In the example event above, 999900001111 is not in the internal account list, so not sel is true, and the alert fires.

GitHub repository ruleset bypass

Consider the following GitHub audit log event, generated when an administrator modifies a repository ruleset to exclude the main branch from protection:

{
"@timestamp": 1775557901285,
"action": "repository_ruleset.update",
"actor": "octo-admin",
"actor_id": 1234567,
"org": "octo-org",
"repo": "octo-org/payments-api",
"operation_type": "modify",
"ruleset_id": 9876543,
"ruleset_name": "Protect default branch",
"ruleset_enforcement": "enabled",
"ruleset_source_type": "Repository",
"ruleset_conditions_updated": [
{
"target": "ref_name",
"old_parameters": {
"include": ["refs/heads/main"],
"exclude": []
},
"parameters": {
"include": [],
"exclude": ["refs/heads/main"]
}
}
]
}

The key field here is ruleset_conditions_updated—an array of condition changes applied to the ruleset.

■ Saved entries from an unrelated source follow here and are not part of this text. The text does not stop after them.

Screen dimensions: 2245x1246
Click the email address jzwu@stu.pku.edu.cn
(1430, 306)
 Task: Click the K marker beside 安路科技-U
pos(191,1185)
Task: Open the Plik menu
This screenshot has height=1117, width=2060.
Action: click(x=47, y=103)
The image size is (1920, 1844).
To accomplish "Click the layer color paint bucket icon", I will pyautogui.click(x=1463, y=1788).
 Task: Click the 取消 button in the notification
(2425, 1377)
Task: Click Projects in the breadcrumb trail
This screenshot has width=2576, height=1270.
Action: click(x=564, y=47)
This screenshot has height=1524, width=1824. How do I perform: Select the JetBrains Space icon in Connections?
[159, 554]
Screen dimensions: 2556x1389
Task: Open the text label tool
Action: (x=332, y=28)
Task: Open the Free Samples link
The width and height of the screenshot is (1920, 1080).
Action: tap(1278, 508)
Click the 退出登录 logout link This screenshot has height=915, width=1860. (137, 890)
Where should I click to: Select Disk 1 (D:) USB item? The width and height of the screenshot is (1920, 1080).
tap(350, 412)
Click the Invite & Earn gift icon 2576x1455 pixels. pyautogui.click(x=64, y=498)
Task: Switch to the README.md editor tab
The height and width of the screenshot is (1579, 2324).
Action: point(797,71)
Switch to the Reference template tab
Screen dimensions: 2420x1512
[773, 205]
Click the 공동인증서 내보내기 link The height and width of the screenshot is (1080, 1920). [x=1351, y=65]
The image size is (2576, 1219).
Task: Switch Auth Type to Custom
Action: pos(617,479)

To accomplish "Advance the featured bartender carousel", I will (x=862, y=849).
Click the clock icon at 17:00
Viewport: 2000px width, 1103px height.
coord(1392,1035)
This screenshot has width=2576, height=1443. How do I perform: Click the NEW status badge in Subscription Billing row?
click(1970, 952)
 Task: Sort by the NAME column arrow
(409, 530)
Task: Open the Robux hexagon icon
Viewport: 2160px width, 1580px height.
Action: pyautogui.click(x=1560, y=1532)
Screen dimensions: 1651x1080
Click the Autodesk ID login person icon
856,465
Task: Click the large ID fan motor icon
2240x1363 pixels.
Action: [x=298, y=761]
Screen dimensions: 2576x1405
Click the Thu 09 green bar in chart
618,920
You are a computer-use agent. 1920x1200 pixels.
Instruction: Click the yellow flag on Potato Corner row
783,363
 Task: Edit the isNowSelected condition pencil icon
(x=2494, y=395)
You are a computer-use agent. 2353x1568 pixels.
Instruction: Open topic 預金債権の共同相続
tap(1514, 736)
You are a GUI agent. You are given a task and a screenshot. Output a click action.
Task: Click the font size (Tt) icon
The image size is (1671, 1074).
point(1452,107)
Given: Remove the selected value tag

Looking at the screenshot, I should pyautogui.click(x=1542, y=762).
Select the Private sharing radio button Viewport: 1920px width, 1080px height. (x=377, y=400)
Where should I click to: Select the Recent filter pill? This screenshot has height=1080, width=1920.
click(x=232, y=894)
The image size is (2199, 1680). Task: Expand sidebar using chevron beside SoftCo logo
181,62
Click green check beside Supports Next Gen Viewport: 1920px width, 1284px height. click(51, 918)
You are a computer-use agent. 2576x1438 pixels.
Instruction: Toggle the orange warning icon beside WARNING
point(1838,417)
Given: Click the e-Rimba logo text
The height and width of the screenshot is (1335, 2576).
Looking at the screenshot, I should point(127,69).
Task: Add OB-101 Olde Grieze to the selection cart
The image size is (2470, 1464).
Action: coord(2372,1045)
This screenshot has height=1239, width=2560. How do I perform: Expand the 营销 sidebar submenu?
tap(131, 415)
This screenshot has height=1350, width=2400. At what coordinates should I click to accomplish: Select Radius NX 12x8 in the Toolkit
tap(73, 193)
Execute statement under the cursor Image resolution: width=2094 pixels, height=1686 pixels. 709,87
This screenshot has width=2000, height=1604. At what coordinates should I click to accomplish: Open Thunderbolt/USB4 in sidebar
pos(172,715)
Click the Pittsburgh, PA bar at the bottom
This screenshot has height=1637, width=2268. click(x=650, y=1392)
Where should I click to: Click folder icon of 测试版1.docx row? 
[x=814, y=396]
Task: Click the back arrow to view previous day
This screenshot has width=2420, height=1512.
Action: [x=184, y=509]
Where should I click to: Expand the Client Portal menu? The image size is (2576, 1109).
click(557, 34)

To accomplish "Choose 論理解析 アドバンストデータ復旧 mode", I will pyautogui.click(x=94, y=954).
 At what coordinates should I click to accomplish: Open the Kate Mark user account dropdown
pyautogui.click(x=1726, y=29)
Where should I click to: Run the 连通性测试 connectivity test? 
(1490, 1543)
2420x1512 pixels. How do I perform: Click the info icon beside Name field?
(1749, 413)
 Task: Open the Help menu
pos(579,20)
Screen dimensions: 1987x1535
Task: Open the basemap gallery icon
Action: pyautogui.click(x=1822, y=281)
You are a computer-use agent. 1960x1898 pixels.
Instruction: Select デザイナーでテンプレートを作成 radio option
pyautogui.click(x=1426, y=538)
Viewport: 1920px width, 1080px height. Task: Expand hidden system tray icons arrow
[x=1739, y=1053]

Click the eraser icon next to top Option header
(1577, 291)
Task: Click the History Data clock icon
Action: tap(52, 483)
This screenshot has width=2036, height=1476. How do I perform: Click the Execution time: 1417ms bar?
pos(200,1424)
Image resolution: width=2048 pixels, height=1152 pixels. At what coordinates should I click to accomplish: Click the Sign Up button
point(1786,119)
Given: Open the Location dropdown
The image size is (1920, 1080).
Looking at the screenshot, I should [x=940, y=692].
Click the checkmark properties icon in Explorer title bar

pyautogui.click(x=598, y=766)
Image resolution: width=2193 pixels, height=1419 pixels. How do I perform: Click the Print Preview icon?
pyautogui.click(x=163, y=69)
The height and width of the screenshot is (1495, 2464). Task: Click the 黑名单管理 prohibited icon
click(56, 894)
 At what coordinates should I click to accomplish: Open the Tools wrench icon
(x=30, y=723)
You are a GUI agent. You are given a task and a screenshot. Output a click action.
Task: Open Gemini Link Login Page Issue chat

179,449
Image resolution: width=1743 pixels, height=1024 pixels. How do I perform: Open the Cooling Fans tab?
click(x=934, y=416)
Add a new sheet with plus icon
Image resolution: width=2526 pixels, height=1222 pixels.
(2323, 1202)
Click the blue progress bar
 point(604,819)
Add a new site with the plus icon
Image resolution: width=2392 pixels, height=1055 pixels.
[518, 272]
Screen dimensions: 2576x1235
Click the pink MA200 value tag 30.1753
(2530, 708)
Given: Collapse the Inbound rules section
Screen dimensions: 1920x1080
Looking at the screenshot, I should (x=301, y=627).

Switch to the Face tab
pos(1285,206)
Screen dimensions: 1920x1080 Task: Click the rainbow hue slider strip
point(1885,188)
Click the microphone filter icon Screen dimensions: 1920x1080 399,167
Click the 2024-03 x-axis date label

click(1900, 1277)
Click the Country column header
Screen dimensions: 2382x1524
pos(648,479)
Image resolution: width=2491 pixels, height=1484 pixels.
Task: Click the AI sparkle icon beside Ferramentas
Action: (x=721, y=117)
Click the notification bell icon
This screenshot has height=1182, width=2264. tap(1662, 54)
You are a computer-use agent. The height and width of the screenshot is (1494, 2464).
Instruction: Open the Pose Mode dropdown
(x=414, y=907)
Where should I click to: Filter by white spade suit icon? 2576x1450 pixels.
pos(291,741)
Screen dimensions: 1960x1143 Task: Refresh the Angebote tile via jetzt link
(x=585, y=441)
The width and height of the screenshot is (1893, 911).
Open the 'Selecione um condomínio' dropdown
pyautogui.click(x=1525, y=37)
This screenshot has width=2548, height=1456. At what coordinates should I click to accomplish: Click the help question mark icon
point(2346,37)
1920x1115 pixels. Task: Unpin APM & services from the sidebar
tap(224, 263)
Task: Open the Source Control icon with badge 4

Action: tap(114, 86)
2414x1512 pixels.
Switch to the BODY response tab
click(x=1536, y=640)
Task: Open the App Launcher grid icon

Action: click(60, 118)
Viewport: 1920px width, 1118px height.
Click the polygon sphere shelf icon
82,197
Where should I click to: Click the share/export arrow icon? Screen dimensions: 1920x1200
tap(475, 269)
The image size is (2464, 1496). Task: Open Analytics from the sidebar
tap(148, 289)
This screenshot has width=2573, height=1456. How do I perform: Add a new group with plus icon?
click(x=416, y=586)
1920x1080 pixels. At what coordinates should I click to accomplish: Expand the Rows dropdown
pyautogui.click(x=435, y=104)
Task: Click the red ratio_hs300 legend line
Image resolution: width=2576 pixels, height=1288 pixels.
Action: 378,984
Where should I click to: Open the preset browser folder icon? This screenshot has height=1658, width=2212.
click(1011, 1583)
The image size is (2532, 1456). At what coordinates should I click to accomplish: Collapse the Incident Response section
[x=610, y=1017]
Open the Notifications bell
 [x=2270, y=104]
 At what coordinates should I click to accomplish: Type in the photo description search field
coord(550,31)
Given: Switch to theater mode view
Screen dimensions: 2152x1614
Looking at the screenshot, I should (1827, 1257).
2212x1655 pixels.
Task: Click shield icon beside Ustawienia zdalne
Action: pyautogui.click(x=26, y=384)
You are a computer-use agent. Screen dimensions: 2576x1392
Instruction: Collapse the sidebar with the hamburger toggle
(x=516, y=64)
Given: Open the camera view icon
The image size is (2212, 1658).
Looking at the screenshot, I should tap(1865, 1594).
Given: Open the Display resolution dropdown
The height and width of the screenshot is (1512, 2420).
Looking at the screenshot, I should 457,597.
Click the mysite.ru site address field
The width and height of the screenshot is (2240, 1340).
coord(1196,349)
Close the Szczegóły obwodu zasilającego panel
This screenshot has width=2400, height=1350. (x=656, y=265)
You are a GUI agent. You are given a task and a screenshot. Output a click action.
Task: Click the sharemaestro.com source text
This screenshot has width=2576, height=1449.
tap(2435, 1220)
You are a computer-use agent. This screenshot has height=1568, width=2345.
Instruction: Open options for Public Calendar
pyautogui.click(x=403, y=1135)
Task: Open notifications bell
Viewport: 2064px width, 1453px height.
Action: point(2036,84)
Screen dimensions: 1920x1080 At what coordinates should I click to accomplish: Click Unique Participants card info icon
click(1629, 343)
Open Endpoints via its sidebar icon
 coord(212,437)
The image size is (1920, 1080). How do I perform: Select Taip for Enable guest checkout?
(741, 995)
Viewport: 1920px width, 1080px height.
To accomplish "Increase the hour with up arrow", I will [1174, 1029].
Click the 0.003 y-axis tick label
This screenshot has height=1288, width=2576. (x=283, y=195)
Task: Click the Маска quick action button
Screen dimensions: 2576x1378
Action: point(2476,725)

Each element contains a target field identifying what the condition applies to, along with old_parameters and parameters objects indicating the before and after state of the update.

We want to detect if the main branch was excluded in the updated parameters. To do that, the detection needs to flag when refs/heads/main appears in the parameters.exclude array:

detection:
condition: selection
selection:
action: repository_ruleset.update
ruleset_conditions_updated:
condition: selection
selection:
target: ref_name
parameters.exclude:
condition: selection
selection:
.: refs/heads/main
  • ruleset_conditions_updated: iterates the array of condition changes.
  • target: ref_name: matches only changes affecting branch name conditions.
  • parameters.exclude / .: refs/heads/main: uses nested array matching with the . pseudo-field to check if refs/heads/main appears in the exclusion list.

In the example event above, the main branch was excluded in the updated parameters, so the detection fires.

Slack login from new ASN

Consider the following Slack audit log event, generated when a user logs in from an IP address associated with a previously unseen ASN:

{
"id": "Ev04ABCDEF",
"date_create": 1717430400,
"action": "user_login",
"actor": {
"type": "user",
"user": {
"id": "U01234567",
"email": "alice@example.com"
}
},
"context": {
"ip_address": "203.0.113.42",
"ua": "Mozilla/5.0"
},
"details": {
"ip_address_details": ["new-asn", "vpn"]
}
}

The key field here is details.ip_address_details—an array of tags describing characteristics of the source IP address. Tags like new-asn or vpn provide context about the network origin.

A detection rule needs to flag logins from networks not previously seen for this workspace, which could indicate account compromise or credential theft:

detection:
condition: selection
selection:
details.ip_address_details:
condition: selection
selection:
.: new-asn
  • details.ip_address_details: targets the array of IP characteristics.
  • .: new-asn: uses the . pseudo-field to check whether any element in the array equals new-asn.

In the example event above, the array contains new-asn, so the detection fires. The presence of vpn is noted but doesn't affect this particular rule.

Limitations

  • OCSF not supported: Array matching is currently available only for raw event processing. OCSF-normalized events do not support this feature.